Activity:
Please find the lines in the following records that hold "agent", and copy them.

Working data:
□ □ □ □

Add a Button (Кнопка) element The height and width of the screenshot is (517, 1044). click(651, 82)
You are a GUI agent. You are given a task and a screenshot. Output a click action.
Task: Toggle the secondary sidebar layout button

□ □ □ □

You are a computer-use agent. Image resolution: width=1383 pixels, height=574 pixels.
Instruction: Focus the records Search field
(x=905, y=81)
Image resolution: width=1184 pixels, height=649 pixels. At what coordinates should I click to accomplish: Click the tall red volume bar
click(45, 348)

□ □ □ □

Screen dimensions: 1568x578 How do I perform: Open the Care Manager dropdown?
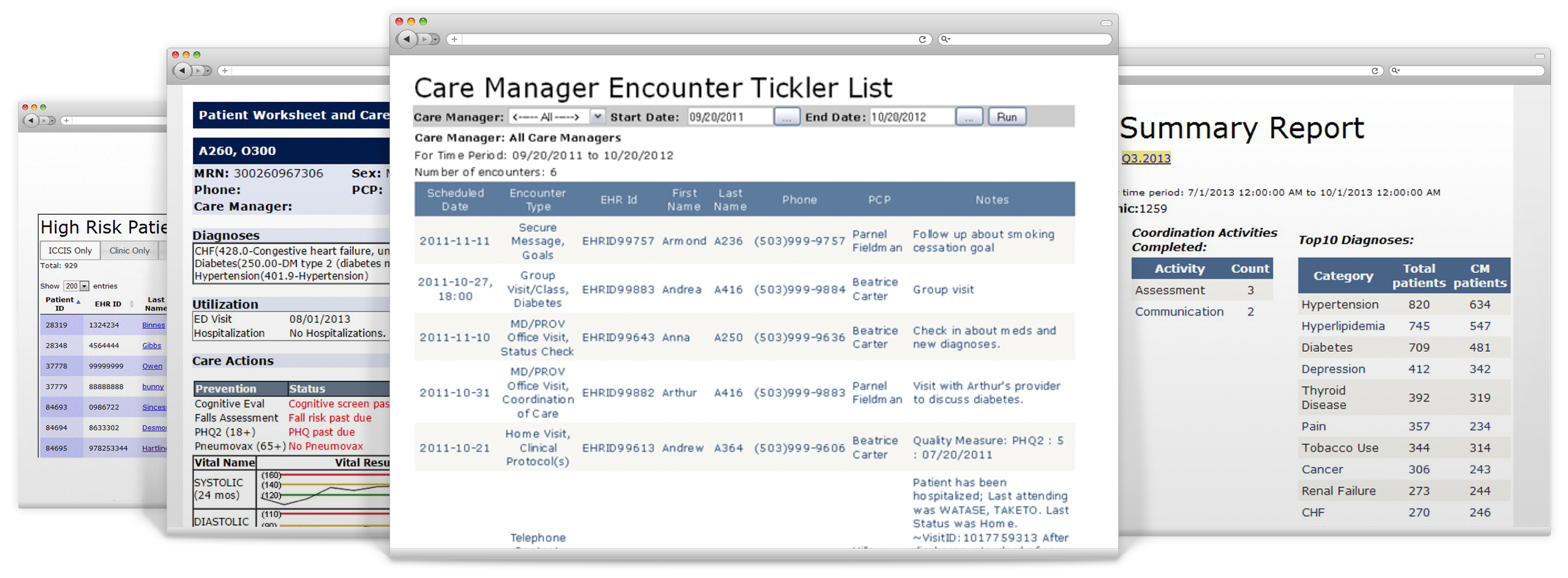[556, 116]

□ □ □ □

Written solution:
You are a GUI agent. You are given a task and a screenshot. Output a click action.
You are a computer-use agent. Image resolution: width=1383 pixels, height=574 pixels.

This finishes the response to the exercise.